▶ _Opdracht_: Haal uit de regels hieronder elke regel die de tekenreeks "phone" bevat. Het verschil tussen hoofdletters en kleine letters telt mee.

==== Gegevensoverzicht ====

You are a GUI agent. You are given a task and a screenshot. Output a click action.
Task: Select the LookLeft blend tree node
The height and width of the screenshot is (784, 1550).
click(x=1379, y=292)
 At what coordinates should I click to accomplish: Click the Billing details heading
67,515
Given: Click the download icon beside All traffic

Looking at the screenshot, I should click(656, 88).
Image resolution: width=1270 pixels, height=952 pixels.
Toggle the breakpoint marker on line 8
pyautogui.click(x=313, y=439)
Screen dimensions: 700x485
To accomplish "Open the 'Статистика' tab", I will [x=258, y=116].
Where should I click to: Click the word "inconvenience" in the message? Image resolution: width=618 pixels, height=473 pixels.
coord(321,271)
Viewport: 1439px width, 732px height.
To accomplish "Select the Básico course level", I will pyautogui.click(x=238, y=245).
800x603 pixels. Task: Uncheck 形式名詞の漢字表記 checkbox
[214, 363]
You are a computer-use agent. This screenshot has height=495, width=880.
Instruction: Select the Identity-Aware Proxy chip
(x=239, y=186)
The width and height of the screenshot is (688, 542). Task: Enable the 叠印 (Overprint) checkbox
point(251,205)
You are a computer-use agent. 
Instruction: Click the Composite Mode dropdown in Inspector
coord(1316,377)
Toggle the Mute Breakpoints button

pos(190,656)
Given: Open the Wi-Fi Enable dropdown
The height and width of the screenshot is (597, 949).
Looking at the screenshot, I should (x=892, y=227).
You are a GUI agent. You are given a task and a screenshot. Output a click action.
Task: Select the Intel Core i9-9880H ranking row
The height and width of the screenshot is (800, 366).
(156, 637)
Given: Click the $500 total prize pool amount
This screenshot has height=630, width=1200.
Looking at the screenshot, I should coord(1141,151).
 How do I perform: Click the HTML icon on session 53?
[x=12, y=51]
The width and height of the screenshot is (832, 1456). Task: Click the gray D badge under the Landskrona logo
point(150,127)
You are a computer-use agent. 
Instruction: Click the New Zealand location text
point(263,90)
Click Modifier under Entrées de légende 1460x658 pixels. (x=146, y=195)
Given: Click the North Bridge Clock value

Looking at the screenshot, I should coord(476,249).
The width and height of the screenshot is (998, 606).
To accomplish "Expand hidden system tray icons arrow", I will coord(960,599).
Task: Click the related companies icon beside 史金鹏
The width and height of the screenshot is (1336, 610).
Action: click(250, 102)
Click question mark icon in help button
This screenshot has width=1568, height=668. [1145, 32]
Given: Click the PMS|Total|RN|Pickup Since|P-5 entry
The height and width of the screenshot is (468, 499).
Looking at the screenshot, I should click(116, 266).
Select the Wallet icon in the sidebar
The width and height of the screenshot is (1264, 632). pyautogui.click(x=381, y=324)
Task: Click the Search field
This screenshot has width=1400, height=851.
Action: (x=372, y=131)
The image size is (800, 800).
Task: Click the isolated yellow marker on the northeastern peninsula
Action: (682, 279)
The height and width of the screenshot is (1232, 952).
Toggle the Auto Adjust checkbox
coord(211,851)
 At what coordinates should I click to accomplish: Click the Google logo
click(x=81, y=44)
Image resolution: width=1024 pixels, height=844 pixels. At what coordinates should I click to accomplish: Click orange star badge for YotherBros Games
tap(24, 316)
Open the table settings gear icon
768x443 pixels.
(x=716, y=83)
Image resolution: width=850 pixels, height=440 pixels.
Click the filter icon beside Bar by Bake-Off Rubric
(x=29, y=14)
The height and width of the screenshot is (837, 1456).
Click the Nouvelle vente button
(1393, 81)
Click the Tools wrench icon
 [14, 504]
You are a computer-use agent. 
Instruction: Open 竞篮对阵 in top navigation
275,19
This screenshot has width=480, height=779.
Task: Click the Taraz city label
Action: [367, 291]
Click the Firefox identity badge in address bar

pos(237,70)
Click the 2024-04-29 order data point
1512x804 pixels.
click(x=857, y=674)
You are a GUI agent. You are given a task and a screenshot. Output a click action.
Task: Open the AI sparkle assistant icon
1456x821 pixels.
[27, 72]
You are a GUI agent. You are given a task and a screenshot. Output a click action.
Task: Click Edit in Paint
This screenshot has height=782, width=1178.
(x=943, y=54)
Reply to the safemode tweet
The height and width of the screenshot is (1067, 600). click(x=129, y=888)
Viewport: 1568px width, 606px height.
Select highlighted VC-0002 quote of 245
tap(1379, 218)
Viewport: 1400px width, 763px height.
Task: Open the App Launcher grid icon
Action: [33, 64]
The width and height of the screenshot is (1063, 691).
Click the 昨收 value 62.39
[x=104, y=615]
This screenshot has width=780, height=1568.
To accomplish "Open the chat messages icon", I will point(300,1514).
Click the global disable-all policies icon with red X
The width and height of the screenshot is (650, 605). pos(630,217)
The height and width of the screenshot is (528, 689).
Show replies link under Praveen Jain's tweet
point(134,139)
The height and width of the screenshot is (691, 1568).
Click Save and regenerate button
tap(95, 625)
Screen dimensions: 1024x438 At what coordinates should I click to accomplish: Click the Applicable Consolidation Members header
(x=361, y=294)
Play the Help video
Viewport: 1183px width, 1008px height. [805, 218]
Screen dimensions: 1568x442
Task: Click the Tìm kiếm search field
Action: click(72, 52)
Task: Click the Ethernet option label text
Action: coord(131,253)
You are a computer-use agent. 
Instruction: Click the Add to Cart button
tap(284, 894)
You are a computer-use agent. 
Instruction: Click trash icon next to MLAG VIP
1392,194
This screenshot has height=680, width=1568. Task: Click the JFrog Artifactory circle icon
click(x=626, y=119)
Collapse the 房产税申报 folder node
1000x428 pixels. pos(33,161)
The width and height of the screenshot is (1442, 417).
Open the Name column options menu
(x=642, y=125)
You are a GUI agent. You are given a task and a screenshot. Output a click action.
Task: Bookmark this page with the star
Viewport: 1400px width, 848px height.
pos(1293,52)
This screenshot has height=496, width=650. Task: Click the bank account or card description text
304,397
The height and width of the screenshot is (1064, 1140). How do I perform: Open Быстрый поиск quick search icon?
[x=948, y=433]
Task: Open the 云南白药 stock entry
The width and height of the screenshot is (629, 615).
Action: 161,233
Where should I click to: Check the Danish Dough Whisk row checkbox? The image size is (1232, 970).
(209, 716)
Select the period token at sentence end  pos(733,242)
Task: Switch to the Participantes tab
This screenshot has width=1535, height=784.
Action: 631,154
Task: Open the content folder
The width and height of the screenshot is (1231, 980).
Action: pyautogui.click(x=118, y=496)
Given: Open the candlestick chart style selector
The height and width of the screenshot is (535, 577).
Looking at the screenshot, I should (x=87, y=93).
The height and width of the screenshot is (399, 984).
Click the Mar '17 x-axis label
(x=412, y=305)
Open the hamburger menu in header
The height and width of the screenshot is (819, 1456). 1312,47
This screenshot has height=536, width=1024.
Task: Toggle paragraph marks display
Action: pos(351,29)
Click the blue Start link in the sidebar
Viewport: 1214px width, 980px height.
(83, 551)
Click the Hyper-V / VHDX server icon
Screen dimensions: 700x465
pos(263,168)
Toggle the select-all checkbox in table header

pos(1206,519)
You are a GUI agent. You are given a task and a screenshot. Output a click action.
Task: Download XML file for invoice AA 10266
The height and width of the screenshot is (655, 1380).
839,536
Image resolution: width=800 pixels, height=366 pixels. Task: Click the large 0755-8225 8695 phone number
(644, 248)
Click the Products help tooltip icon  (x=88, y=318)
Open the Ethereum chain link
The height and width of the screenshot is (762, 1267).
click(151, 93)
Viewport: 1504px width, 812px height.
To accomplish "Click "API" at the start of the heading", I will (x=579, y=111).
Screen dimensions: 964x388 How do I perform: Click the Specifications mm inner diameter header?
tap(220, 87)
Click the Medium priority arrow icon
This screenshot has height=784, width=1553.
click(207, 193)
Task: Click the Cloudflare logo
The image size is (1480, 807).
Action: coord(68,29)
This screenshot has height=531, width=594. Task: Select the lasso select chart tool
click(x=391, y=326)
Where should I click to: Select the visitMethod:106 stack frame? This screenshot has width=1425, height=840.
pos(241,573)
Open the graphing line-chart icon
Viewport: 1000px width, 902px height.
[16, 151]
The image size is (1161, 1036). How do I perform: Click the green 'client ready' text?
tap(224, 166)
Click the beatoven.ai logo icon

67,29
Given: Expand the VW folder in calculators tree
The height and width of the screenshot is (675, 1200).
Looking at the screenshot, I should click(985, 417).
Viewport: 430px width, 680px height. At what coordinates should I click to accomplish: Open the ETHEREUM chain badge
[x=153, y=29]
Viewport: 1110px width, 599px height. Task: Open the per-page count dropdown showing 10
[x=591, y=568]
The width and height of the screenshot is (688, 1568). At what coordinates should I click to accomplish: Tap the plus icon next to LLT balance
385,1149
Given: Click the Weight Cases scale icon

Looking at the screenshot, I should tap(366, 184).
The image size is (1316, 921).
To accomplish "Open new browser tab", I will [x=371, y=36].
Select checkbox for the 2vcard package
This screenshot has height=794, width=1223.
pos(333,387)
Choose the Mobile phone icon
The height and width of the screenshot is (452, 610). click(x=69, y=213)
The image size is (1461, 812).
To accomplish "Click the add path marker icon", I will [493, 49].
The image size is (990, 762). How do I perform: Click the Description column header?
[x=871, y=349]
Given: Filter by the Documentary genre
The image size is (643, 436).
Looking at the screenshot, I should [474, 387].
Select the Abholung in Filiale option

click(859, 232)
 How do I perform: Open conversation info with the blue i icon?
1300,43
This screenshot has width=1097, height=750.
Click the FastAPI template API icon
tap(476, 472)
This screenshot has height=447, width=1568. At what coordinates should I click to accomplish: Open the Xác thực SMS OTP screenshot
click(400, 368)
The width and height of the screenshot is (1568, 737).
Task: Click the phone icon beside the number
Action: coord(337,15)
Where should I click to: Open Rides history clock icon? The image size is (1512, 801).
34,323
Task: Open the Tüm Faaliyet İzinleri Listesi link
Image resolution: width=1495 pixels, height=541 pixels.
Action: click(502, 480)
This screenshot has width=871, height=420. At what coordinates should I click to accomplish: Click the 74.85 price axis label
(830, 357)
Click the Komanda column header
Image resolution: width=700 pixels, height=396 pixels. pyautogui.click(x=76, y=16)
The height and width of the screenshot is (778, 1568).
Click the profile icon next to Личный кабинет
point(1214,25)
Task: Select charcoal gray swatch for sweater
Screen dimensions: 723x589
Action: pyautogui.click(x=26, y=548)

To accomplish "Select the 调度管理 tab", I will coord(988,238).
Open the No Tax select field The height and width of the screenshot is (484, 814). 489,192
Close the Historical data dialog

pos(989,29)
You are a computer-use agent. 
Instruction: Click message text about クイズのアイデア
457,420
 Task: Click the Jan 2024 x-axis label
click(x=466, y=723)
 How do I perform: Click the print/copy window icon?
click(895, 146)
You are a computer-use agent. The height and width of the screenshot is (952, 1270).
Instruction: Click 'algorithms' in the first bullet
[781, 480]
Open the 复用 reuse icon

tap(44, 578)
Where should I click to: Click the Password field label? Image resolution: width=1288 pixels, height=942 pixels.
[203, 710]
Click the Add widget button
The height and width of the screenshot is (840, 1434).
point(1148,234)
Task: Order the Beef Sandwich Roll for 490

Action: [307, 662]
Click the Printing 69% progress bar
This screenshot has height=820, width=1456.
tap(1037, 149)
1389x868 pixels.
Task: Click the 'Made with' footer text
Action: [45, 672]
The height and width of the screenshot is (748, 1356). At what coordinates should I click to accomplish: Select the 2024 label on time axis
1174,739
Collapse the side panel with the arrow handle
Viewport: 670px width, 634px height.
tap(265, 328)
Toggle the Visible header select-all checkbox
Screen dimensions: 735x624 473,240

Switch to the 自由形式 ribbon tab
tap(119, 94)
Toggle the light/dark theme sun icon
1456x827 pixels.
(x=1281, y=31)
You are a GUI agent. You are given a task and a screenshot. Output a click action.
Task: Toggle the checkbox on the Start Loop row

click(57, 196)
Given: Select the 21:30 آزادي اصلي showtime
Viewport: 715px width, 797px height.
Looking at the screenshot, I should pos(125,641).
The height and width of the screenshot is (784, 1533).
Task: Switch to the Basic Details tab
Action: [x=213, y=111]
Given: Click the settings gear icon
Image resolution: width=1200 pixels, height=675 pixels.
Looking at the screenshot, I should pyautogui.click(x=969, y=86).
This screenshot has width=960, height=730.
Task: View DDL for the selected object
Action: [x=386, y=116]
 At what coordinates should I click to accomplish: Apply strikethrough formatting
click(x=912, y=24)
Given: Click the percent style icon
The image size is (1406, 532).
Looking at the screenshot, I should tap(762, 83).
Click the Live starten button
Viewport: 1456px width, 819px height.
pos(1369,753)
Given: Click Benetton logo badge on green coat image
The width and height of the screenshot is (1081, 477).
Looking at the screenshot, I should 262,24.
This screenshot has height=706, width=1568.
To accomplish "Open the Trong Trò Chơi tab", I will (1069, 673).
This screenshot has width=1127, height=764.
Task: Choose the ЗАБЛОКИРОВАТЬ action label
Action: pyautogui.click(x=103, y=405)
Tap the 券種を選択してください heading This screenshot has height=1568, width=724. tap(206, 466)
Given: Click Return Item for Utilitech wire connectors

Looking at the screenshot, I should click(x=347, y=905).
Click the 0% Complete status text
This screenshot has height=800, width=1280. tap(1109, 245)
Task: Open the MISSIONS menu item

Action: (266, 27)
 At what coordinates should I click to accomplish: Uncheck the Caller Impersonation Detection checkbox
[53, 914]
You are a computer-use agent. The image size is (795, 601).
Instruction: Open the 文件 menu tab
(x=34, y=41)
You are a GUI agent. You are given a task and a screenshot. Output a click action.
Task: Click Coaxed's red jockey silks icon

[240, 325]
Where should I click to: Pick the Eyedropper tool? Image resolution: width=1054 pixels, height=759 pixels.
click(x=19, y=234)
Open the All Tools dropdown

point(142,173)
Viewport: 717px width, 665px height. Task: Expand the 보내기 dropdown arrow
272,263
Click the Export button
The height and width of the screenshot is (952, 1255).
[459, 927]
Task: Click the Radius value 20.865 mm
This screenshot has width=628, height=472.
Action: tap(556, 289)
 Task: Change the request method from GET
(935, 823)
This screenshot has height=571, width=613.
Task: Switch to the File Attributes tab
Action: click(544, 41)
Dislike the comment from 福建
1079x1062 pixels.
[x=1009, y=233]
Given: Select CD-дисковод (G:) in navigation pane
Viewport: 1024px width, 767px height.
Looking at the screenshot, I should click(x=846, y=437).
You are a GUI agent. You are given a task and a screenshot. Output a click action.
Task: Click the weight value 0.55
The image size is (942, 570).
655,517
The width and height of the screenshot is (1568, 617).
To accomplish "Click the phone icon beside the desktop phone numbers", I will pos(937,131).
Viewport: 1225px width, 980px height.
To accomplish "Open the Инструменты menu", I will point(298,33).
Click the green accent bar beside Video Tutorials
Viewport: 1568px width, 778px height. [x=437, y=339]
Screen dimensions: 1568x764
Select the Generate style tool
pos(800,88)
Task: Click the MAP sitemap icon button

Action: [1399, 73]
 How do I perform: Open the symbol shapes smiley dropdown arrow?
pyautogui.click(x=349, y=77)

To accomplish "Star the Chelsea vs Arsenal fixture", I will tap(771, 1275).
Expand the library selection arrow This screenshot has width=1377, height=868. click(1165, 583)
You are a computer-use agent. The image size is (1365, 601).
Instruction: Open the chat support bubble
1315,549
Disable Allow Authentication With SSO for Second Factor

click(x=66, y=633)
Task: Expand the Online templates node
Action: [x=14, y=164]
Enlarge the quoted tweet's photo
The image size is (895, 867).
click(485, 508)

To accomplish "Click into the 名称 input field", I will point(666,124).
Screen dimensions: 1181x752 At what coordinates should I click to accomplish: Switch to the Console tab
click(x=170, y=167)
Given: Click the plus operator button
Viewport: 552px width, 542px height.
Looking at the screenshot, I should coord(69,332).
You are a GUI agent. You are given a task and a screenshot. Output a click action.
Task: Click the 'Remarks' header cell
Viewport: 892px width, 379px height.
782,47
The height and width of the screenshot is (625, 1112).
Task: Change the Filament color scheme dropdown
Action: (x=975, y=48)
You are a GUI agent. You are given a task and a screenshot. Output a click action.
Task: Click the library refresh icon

====

▶ _Uitgevoerde opdracht_:
Image resolution: width=800 pixels, height=366 pixels. Task: Click the large 0755-8225 8695 phone number
Choose the Mobile phone icon
Task: Click the phone icon beside the number
To accomplish "Click the phone icon beside the desktop phone numbers", I will pos(937,131).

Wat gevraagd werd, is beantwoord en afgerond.